* begin Reading text *
BTW, i've gotten the performance problem down using a slightly
modified heuristic from
integrate.c.
On the last run, the compile times were about the same as 200 insns,
but the performance was *much* better (we're down to about 10% speed
loss).
When your performance gets shot to hell, it's always being caused by
not inlining things. I.E. at 100 insns, *::begin and *::end are taking
>50% of the runtime, because they aren't being inlined.
With a fixed store motion, we can turn off cse-skip-blocks and
cse-follow-jumps.
They buy us absolutely no gain, but cost a lot of time (In compiling
your app, Gerald, CSE accounts for > 20% of the compile time on the
files that take the longest to compile).
I've got statistics to back this up.
However, even with cse-skip-blocks and cse-follow-jumps turned off,
CSE is still >15% of the compile.
* end Reading text *
* begin Entries supplied *
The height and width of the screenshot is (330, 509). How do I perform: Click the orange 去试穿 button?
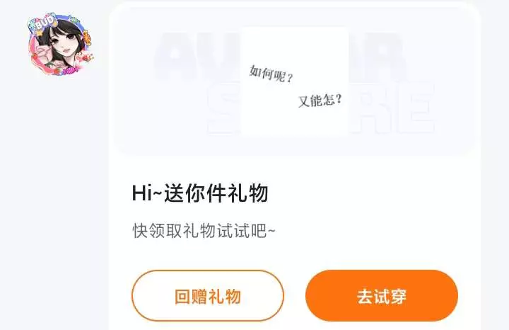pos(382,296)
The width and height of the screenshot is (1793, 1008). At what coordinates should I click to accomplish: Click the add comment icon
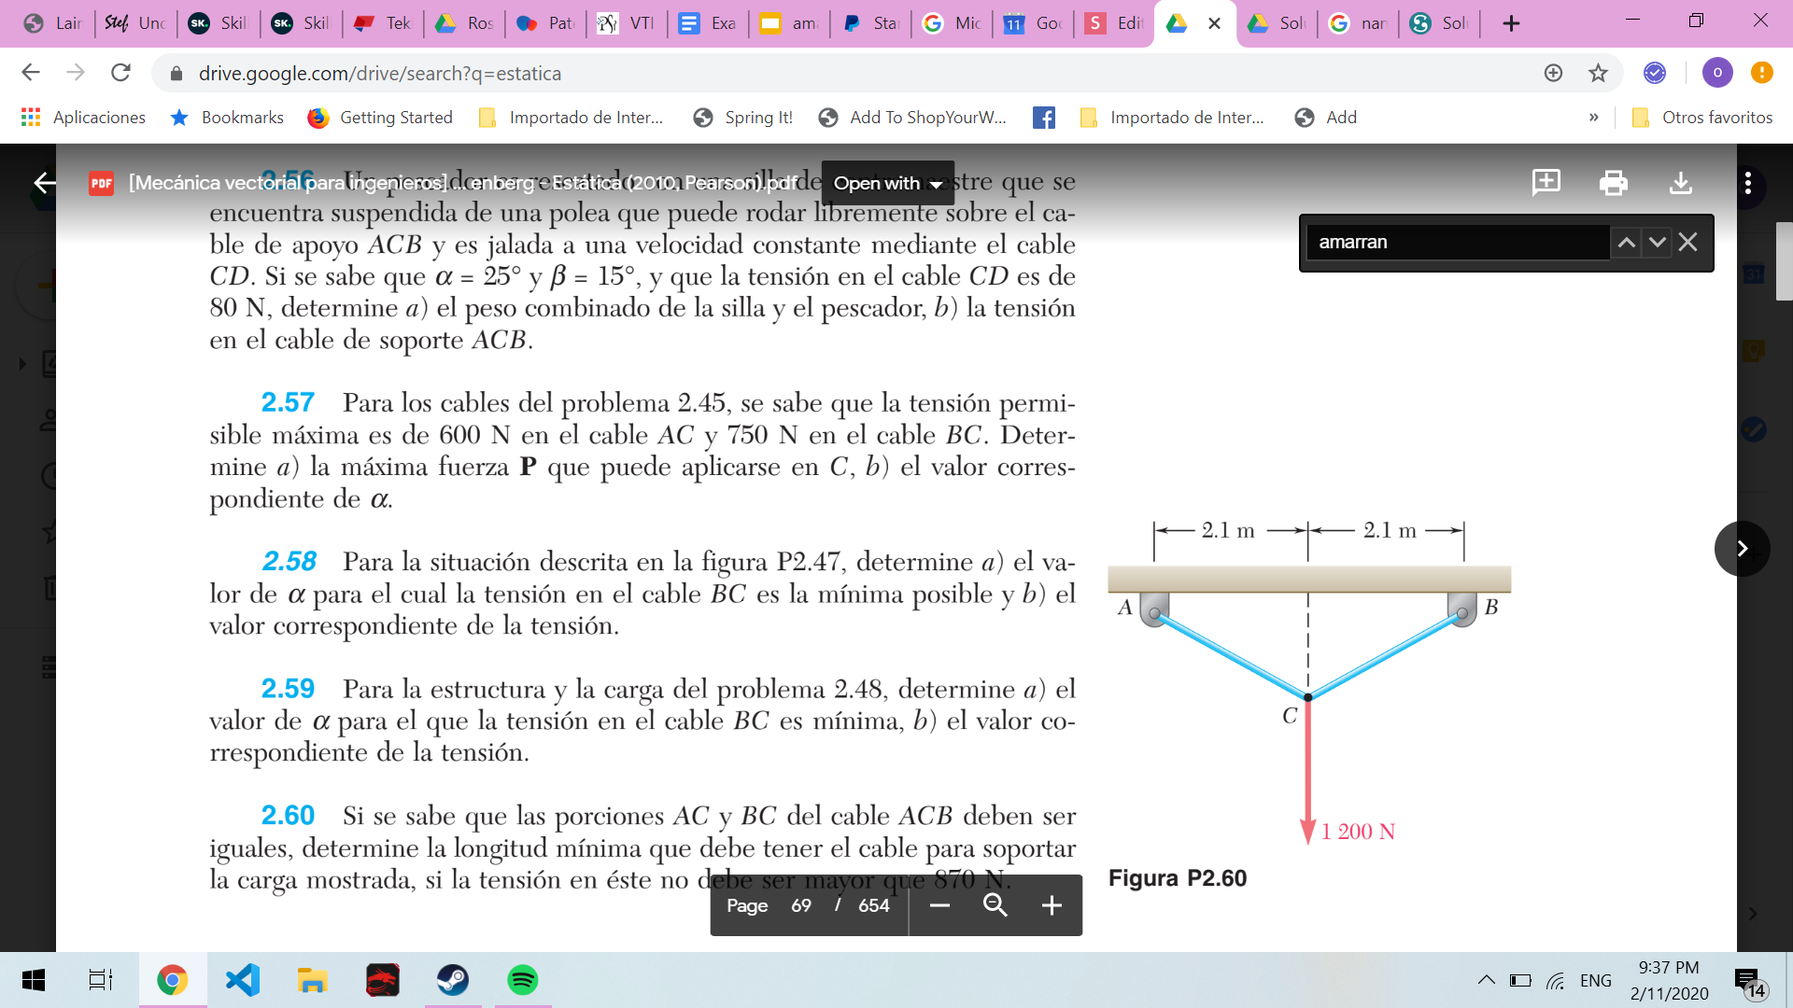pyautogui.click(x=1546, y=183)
* end Entries supplied *
* begin Entries supplied *
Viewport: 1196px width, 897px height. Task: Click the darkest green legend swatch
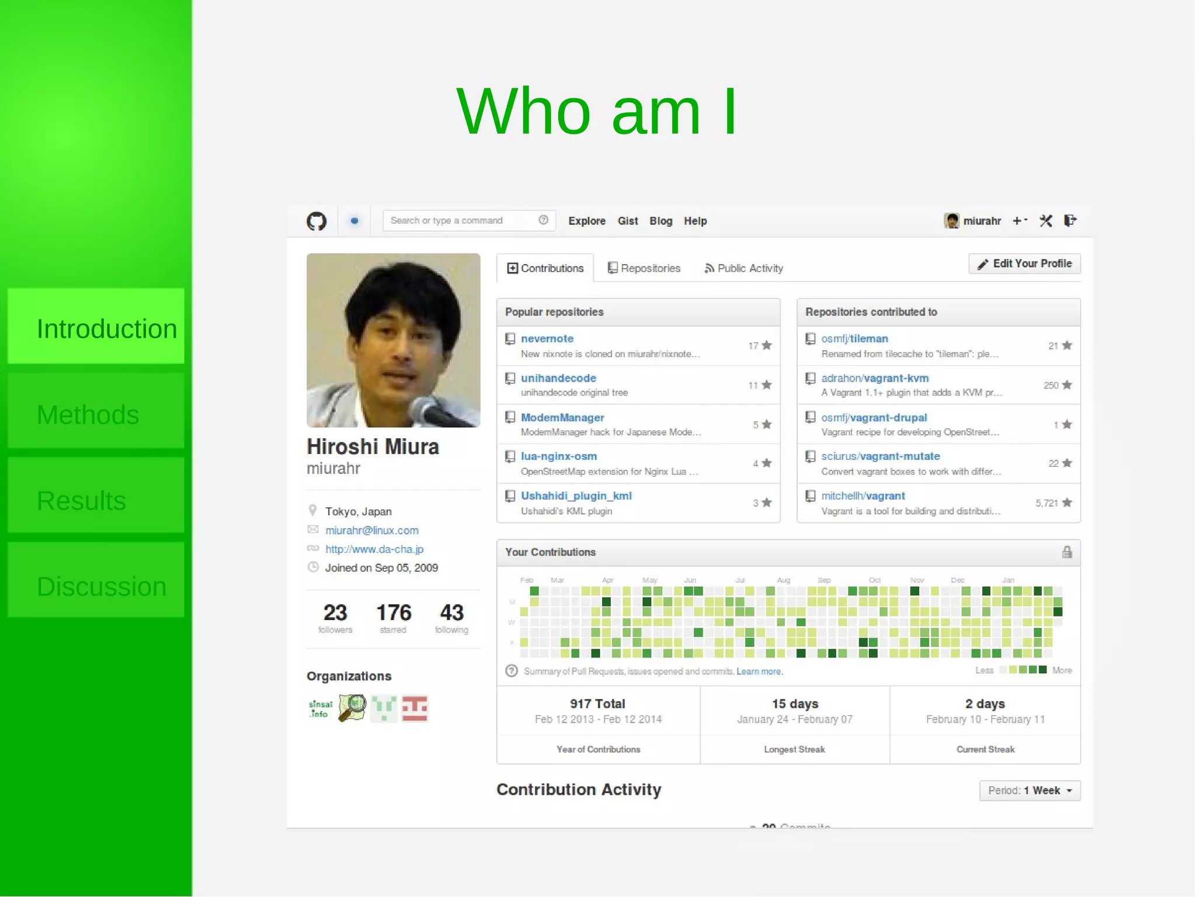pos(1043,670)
* end Entries supplied *
Given request. Pick up the post on compiler inlining and CSE compile time from its last sentence and carry it forward. The entries have nothing to do with the post on compiler inlining and CSE compile time.

Written answer.
Mainly because it's trying to eliminate memory loads and stores, which
PRE and Store Motion do much faster than it (since they don't modify
the hash table when a store/load is killed, they just set a bit or two
in a bitvector), and on a global scale.
I'm just completing some benchmark runs to see if our performance
actually changes if i tell CSE to stop caring about memory (and run
store motion after reload).
I sincerely doubt it will, now that load and store motion should be
working.
If it does, then PRE and store motion need to be improved.
--Dan
--
"When I was a kid, I went to the store and asked the guy, "Do you
have any toy train schedules?"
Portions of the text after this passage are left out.